Importantly, the all-electrical magnetization manipulation in modern MRAM by spin transfer torque (STT) renders the wires for separate magnetic field generation superfluous and also significantly reduces the MTJ switching energy. Technological advances, such as the exploitation of free-layer perpendicular magnetic anisotropy and use of MgO tunnel barriers, have led to a further reduction in switching energy, as well as improved scalability.10 Promising spintronic solutions with respect to speed and power consumption have been able to compete with CMOS-only solutions.9 11

However, the usual CMOS/MTJ hybrid structures use MTJs only for storage, while the actual computation is still carried out via CMOS logic. The addition of MTJs also increases circuit complexity and footprint, as extra transistors are needed to read and write the MTJs to access the stored memory data.

2 Universal nonvolatile processing environment

Shifting the actual computation into the magnetic domain would help not only to simplify the layout but also increase the integration density. We propose a universal nonvolatile processing environment, schematically illustrated in Fig. 1, consisting of spin torque majority gates (STMGs)12 and nonvolatile magnetic flip-flops,13 illustrated in Figs 2 and 3, respectively. By arranging the STMGs and flip-flops in an array, the flip-flops can be exploited as shared buffers available for neighboring STMGs.
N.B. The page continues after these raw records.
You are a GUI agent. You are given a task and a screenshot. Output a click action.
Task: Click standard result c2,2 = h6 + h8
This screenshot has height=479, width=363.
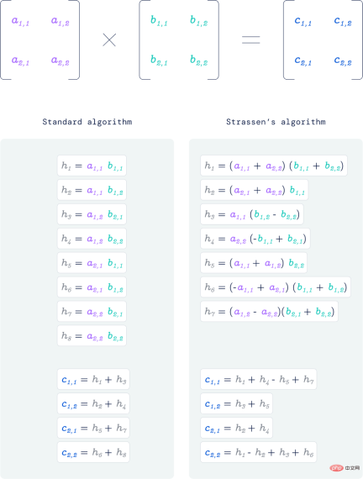coord(93,452)
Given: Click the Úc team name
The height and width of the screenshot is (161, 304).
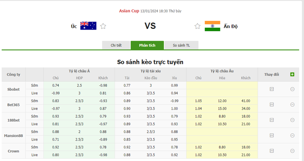Looking at the screenshot, I should tap(74, 26).
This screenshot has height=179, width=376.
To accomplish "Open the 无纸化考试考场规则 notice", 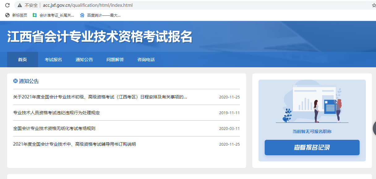I will [x=54, y=128].
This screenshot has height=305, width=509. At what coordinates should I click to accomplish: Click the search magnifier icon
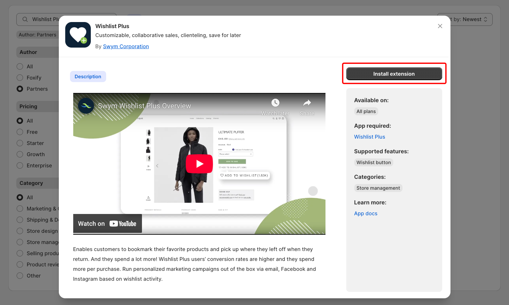coord(25,19)
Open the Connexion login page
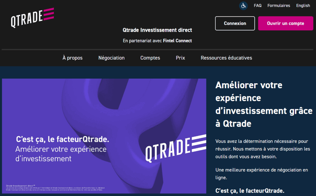Viewport: 316px width, 196px height. tap(235, 23)
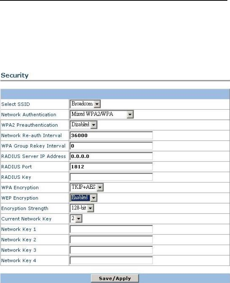The image size is (230, 283).
Task: Open WPA2 Preauthentication dropdown
Action: click(x=83, y=124)
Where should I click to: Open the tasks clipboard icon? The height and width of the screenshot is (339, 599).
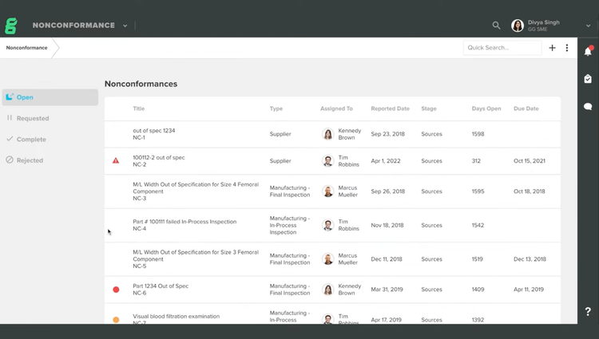coord(588,79)
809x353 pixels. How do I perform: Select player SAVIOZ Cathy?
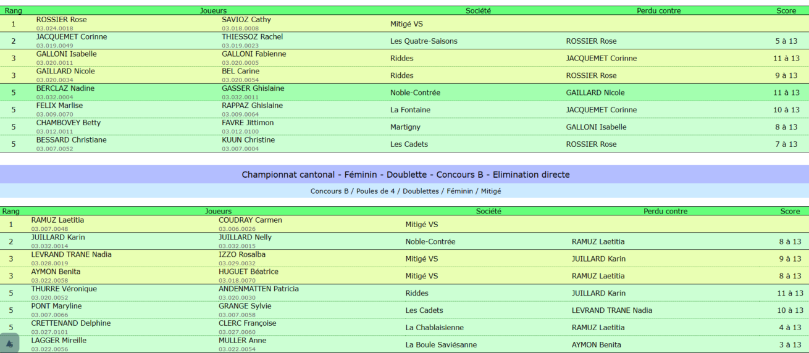246,20
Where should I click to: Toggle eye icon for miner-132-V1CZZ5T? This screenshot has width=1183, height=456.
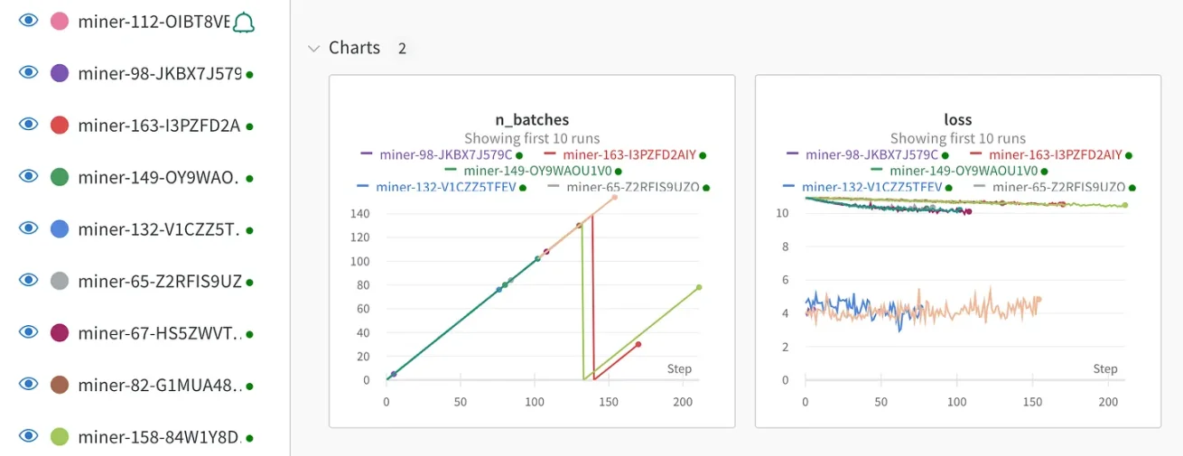pyautogui.click(x=29, y=228)
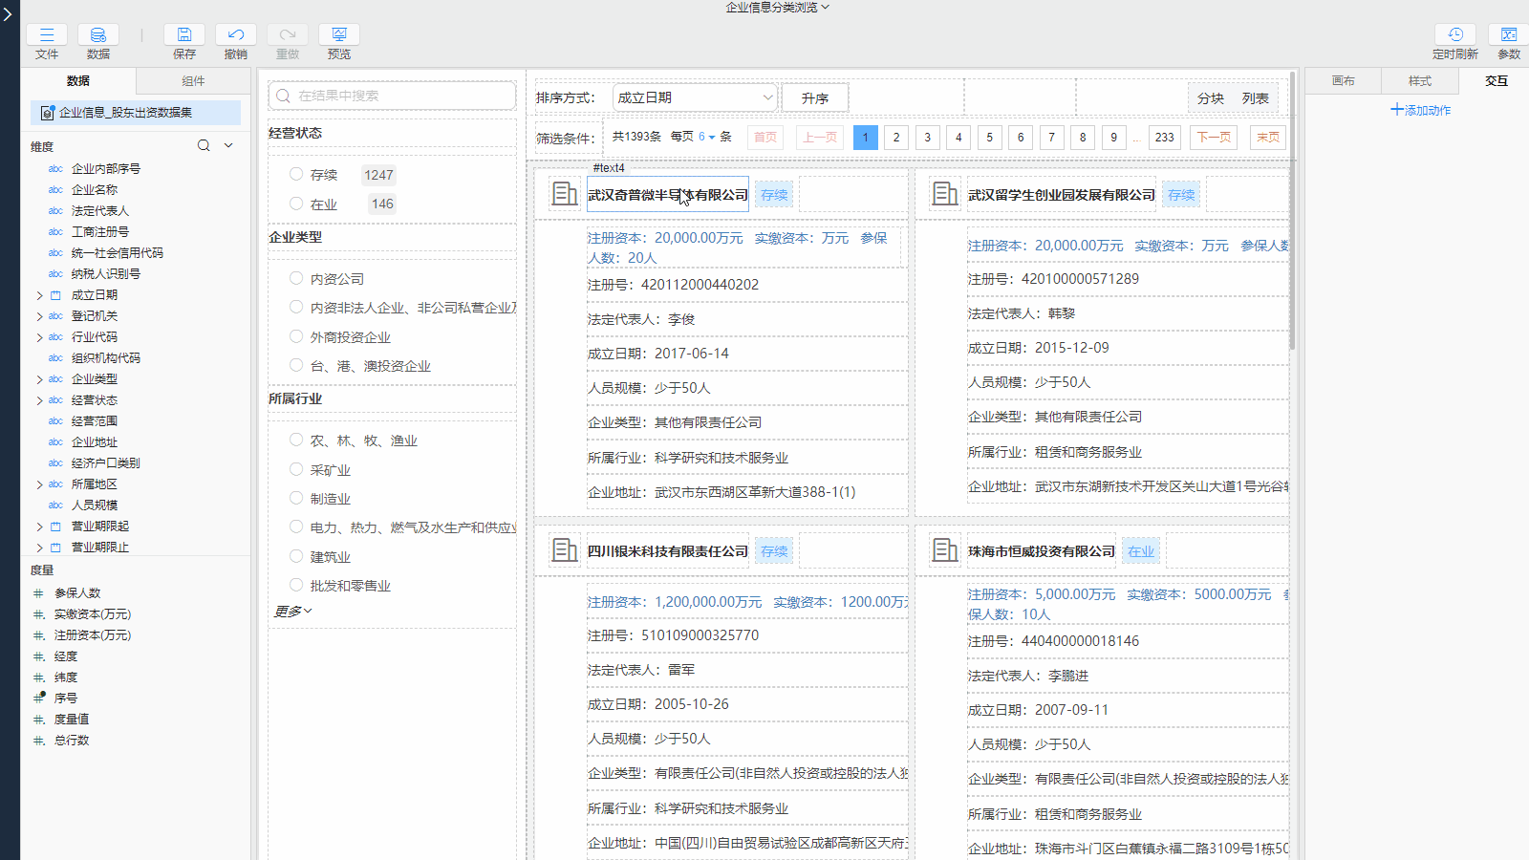Click the 文件 (File) menu icon
Screen dimensions: 1529x860
[x=46, y=35]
In order to elaborate the concept further, a possible realization of an easily extendable 1-bit full adder with the aid of just a single STMG and three nonvolatile flip-flops is explained in the following section.

Illustration depicting spin torque majority gates (crosses) and nonvolatile flip-flops (rectangles).
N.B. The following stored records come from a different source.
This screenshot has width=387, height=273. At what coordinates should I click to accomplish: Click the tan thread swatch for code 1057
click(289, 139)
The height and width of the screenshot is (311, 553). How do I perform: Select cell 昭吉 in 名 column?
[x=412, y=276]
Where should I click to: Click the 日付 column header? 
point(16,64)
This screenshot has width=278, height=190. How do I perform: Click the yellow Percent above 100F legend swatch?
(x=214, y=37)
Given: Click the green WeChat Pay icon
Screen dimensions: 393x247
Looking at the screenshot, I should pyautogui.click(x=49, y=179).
Figure 1 The spin torque majority gates (crosses) perform the computation, while the nonvolatile flip-flops (rectangles) act as shared buffers. A single STMG and three flip-flops are sufficient to realize a concatenated 1-bit full adder.

Illustration depicting nonvolatile magnetic flip-flop.
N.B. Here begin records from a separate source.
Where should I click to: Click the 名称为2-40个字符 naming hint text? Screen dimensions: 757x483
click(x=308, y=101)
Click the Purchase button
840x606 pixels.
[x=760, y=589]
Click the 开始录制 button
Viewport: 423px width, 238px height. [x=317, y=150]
Figure 2 The nonvolatile magnetic flip-flop comprises three synthetic antiferro-magnetic polarizer stacks with perpendicular magnetization orientation. Two polarizer stacks, A and B, are for inputs and one polarizer stack Q is for readout. They are connected via nonmagnetic interconnection layers to a common free magnetic layer featuring a uniaxial perpendicular magnetic anisotropy.

Illustration depicting  STMG with basic structural features with the nonvolatile flip-flop and cross-like common free layer and four polarizer stacks.

Figure 3 The STMG shares the basic structural features with the nonvolatile flip-flop but exhibits a cross-like common free layer and four polarizer stacks (A, B, C for input and Q for readout). The device is operated via polarity-encoded current pulses and the result of an operation is stored by the magnetization orientation of the free layer. The stored information can be accessed either by using the TMR or GMR effect or by employing the common free layer as a polarizer for a neighboring device.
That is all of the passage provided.